── STUDY MATERIAL
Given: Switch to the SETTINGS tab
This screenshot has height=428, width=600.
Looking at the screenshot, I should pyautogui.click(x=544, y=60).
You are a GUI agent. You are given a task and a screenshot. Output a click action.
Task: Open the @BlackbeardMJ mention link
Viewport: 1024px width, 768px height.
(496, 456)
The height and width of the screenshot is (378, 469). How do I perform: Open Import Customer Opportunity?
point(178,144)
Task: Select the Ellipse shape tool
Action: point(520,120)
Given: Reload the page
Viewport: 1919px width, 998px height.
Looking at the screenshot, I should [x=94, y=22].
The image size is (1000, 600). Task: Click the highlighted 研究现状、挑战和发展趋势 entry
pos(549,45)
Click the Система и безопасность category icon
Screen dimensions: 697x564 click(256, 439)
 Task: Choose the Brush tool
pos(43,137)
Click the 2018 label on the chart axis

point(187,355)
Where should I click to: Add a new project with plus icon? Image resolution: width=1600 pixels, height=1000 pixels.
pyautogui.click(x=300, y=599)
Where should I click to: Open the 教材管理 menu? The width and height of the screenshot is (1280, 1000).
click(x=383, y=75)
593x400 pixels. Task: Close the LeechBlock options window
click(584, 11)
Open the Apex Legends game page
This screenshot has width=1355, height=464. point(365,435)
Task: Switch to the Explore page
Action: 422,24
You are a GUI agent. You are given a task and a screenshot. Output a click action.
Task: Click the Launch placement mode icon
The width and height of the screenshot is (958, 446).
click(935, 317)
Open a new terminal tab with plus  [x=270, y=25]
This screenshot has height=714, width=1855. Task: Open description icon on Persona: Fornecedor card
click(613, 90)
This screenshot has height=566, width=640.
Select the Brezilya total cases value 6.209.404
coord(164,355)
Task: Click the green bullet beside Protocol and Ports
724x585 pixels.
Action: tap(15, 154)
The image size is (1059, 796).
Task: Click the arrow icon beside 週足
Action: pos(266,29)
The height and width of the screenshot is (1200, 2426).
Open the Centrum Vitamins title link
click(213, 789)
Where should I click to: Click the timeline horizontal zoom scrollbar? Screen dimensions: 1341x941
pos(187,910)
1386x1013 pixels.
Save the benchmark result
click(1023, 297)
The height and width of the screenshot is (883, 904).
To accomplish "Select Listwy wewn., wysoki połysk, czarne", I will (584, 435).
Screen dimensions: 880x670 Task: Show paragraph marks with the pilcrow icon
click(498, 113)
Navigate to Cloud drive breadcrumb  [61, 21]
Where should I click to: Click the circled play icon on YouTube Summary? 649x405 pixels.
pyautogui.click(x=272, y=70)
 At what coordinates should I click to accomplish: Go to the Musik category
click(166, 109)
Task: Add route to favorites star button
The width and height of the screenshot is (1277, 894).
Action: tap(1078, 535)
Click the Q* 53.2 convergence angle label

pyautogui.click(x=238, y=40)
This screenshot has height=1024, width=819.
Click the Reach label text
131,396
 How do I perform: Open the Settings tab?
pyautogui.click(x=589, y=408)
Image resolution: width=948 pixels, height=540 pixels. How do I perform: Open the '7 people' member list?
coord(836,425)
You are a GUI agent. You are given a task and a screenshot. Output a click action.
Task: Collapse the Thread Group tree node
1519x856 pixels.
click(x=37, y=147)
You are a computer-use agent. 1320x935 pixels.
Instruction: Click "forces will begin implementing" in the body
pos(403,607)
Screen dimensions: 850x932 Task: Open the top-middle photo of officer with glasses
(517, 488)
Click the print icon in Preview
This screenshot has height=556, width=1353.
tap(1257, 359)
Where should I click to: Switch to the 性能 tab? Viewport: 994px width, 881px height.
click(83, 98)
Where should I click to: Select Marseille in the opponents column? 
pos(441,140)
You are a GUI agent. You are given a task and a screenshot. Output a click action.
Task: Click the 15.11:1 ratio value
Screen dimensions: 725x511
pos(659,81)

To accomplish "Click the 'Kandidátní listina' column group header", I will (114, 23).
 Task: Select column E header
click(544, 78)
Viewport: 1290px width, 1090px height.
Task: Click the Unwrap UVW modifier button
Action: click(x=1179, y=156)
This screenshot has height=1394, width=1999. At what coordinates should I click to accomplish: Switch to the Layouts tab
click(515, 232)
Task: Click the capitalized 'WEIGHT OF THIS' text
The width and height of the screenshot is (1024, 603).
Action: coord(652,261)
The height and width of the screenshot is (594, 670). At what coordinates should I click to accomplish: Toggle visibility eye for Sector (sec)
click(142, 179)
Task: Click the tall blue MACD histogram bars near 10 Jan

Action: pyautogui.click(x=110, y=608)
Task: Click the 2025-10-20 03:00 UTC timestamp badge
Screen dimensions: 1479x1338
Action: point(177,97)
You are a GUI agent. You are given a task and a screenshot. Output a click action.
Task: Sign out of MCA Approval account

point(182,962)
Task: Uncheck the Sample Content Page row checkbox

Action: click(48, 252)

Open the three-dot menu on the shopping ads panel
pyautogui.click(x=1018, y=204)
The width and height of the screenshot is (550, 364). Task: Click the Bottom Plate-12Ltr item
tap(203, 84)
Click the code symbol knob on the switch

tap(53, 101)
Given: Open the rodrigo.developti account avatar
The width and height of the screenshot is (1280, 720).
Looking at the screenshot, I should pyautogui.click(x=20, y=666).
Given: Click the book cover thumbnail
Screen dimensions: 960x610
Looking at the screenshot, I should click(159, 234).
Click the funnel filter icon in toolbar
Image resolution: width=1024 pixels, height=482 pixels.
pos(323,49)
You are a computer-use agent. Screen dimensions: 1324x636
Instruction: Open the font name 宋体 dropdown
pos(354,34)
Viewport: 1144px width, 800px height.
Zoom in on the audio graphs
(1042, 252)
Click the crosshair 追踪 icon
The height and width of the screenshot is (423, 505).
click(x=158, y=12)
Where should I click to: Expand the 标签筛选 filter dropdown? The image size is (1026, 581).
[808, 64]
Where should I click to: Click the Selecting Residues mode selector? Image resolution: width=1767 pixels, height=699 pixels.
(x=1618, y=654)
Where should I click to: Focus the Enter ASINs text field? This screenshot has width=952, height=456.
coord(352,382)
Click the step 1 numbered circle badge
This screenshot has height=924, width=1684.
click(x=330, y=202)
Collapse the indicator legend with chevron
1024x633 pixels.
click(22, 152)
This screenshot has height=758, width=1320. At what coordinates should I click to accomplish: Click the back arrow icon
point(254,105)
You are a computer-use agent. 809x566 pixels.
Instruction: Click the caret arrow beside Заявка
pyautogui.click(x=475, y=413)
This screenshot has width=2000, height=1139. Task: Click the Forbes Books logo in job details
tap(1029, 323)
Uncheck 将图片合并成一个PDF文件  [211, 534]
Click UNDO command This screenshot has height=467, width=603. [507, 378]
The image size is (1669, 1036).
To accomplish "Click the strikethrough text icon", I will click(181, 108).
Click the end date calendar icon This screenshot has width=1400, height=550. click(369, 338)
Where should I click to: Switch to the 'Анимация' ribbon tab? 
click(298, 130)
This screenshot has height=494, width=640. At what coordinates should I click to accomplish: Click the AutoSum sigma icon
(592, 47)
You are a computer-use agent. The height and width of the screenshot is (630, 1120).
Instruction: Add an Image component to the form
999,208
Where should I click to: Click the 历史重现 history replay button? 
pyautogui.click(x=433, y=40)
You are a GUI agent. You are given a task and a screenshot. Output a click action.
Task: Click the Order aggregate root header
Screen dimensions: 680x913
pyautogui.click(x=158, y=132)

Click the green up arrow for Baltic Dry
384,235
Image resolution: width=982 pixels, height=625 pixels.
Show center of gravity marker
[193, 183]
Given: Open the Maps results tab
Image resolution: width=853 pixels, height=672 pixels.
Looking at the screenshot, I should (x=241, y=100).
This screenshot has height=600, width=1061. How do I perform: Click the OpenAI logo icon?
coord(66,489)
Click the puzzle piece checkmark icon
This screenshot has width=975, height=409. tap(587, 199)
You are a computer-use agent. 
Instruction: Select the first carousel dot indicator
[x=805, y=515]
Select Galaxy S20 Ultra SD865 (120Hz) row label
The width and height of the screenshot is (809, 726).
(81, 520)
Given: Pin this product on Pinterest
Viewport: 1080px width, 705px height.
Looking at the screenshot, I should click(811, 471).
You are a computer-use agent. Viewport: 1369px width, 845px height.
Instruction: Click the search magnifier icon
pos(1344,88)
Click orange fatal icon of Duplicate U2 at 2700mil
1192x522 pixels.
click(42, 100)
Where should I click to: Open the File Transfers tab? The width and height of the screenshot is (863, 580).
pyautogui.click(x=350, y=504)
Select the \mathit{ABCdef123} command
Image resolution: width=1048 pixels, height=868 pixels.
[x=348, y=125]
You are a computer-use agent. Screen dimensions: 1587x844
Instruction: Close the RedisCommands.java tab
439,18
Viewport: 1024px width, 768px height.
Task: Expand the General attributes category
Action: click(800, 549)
────
WORK REQUEST: Write down, word for word, the lines above from the one containing "This screenshot has height=714, width=1855." through the one containing "Task: Click the green", both ends included.

EXERCISE RESULT:
This screenshot has height=714, width=1855. Task: Open description icon on Persona: Fornecedor card
click(613, 90)
This screenshot has height=566, width=640.
Select the Brezilya total cases value 6.209.404
coord(164,355)
Task: Click the green bullet beside Protocol and Ports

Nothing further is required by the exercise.